OBIETTIVO
Prosegui il testo sul ritrovamento di Gesù nel Tempio, riportato più sotto, riprendendo subito dopo la sua ultima frase.

E’ vero, hanno la scusante di crederlo aggregato a qualche nucleo familiare del clan: questi viaggi impegnativi di svariati giorni, settimane addirittura, erano spesso affrontati in carovana dal clan, per superare più agevolmente le difficoltà e difendersi meglio, ed era normale vivere tutto come una famiglia allargata. 
Ma ciò non toglie che il rendersi conto della sua assenza, quando cade la sera e le parentele strette si ricompongono, rappresenti per Maria e Giuseppe, oltre che un momento particolarmente doloroso (lo dirà Maria, due giorni dopo usando una sola parola, “angosciati”: in realtà il termine esprime piuttosto l’idea, diremmo noi, che “abbiamo patito pene d’inferno”, siamo stati “torturati dal dolore”…), anche una fonte di pesanti interrogativi, che in situazioni del genere insorgono spontanei alla mente di ogni comune genitore. Da lì la ricerca affannosa, conclusasi nel Tempio dopo tre giorni (nella tradizione Patristica, prefigurazione dei tre giorni di Gesù nel sepolcro prima della risurrezione: una specie di preparazione a quella separazione ancor più drammatica).
Senza entrare nel complesso significato teologico di questo fatto - il dialogare di quel ragazzo insolitamente preparato e profondo con i sapienti del Popolo Eletto nel luogo più santo di Israele, il Tempio, presumibilmente sulla Torah, sulle profezie messianiche, sul senso di quel momento storico particolare degli Ebrei e dell’Ebraismo, in un “botta e risposta” che stupiva i presenti – Gesù dimostra una cosa importante: di avere già coscienza del suo essere Figlio e di essere venuto al mondo con un compito che supera di gran lunga la relazione con Giuseppe, che si era umanamente preoccupato per la sua assenza improvvisa. 
Lui ha un altro Padre (non c’è polemica o provocazione nelle sue parole, né alcune contestazione, suonano come una constatazione ovvia) ed è fermamente intenzionato a fare la Sua volontà, a costo di addolorare i suoi cari.

DATI MOSTRATI
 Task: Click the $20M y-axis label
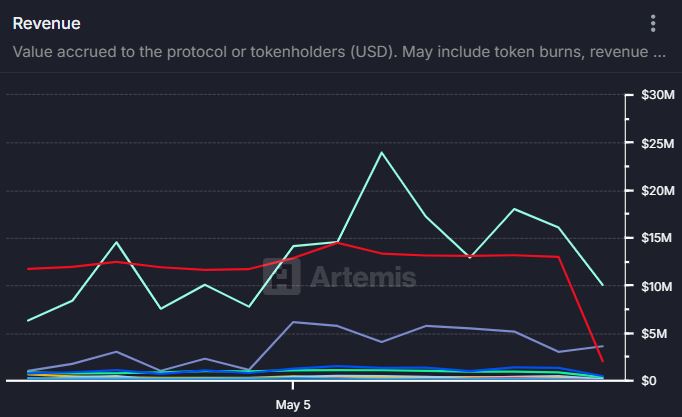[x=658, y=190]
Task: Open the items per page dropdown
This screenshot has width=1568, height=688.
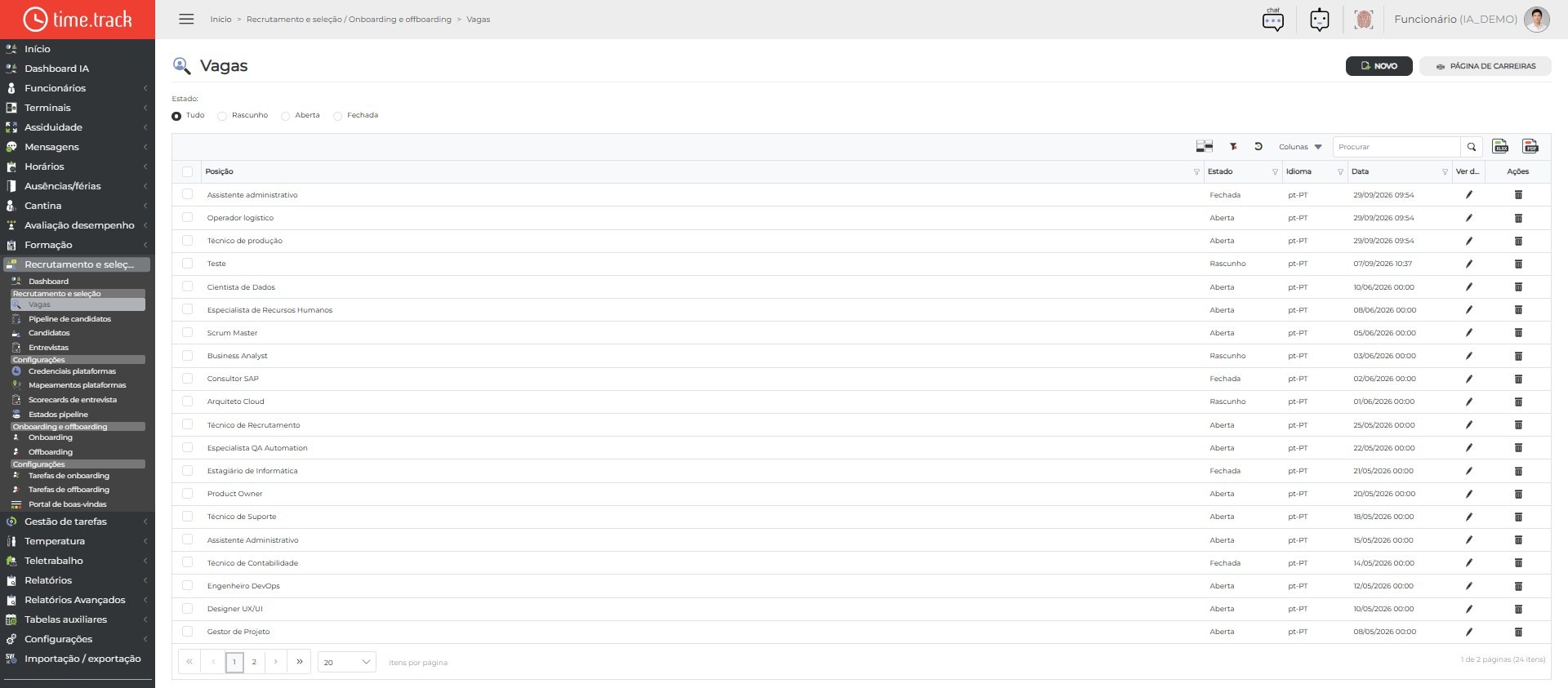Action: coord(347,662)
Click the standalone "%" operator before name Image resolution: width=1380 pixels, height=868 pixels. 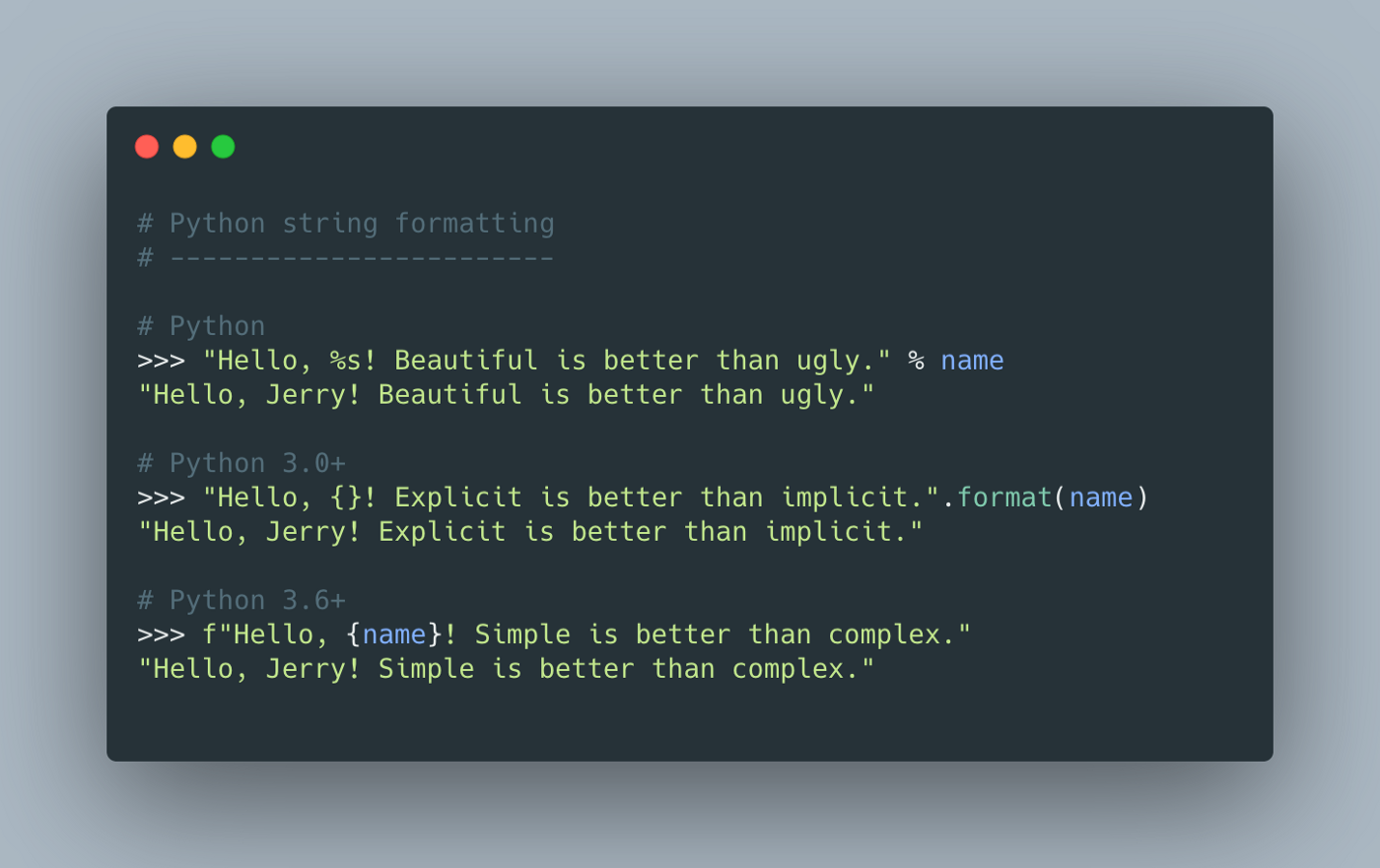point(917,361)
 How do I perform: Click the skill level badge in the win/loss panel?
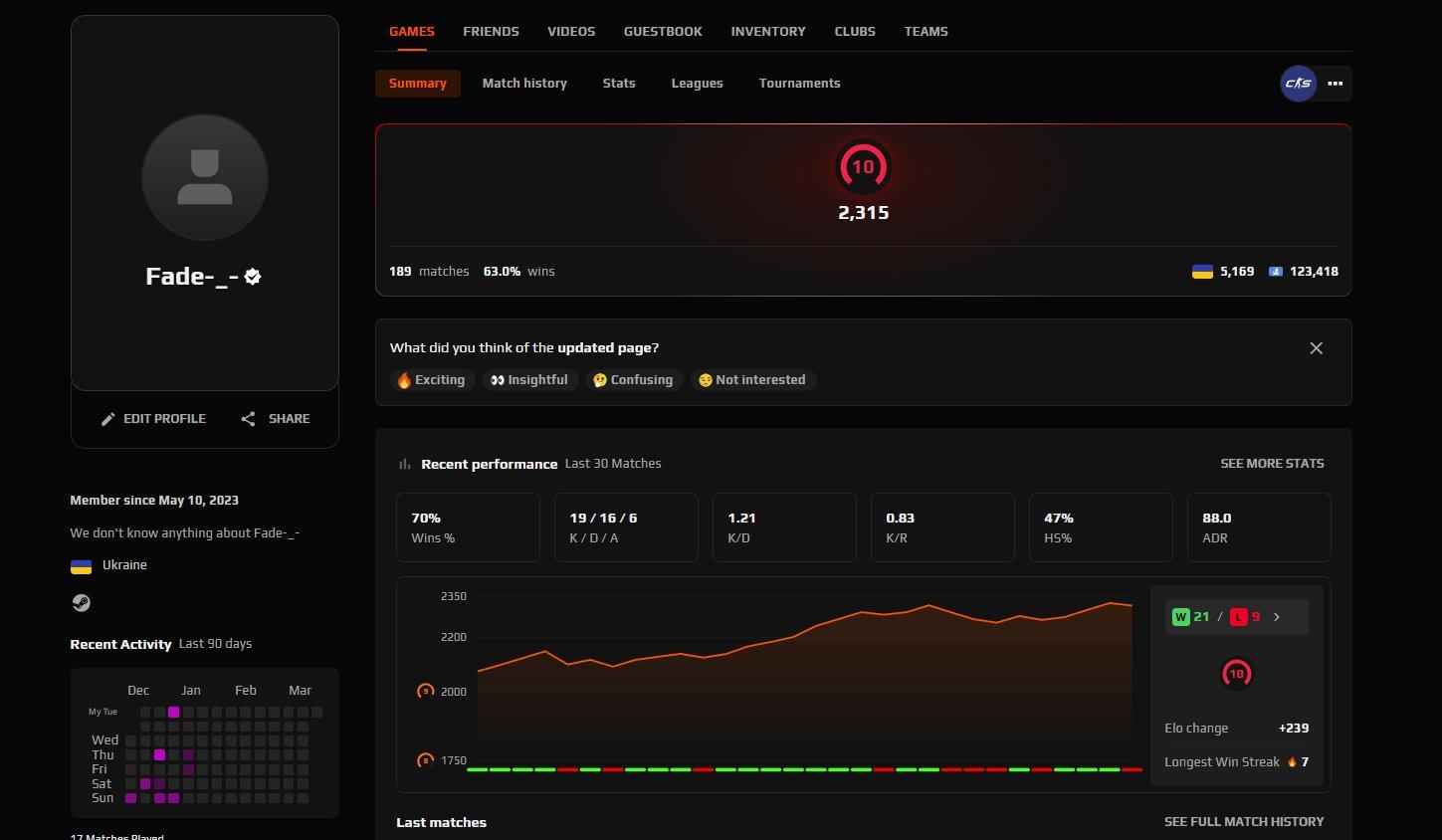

==

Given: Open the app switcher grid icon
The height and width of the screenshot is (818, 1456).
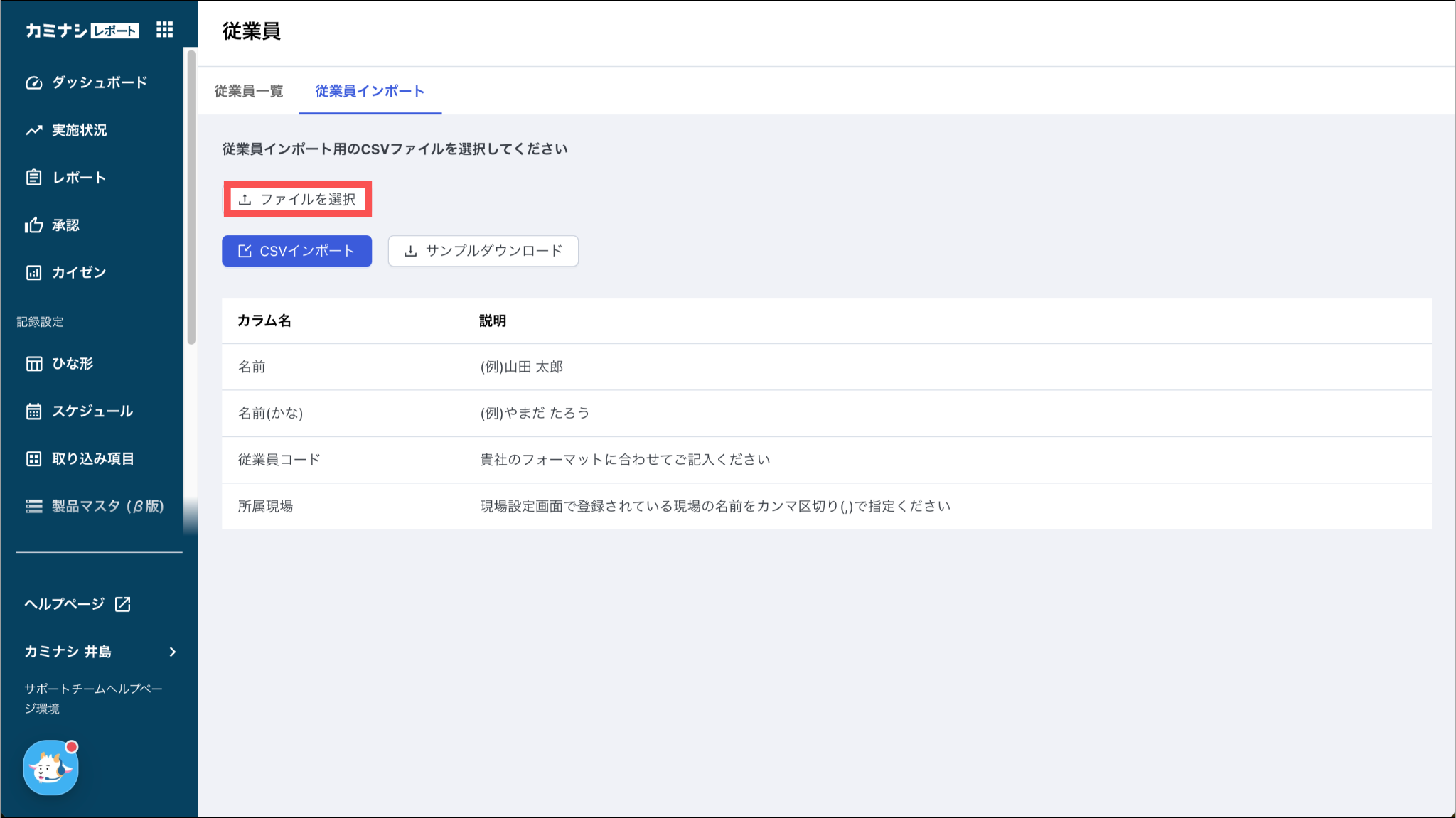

RISPOSTA
Dovrebbero saperlo, queste due sante persone…
L’episodio però ci dice anche che Giuseppe e Maria hanno ‘lavorato bene’, con questo ragazzo: Gesù, affacciandosi alle soglie della vita adulta, è già in grado di riconoscere la sua missione e di relazionarsi con il Padre “dal quale ogni paternità in cielo e sulla terra prende nome” (Ef 3,15). I legami umani - pur importanti - non soffocano la sua identità più profonda, Gesù non è un’appendice di Giuseppe o di Maria. Non capiscono quel mistero che è stato loro affidato, ma lo servono fedelmente, da buoni amministratori di un dono di Dio che li supera: ecco un grande esempio, per tutti i genitori.






OTTAVA DI NATALE


Sabato 29 dicembre – Quinto giorno dell’Ottava
Dal vangelo secondo Luca (Lc 2, 22-35)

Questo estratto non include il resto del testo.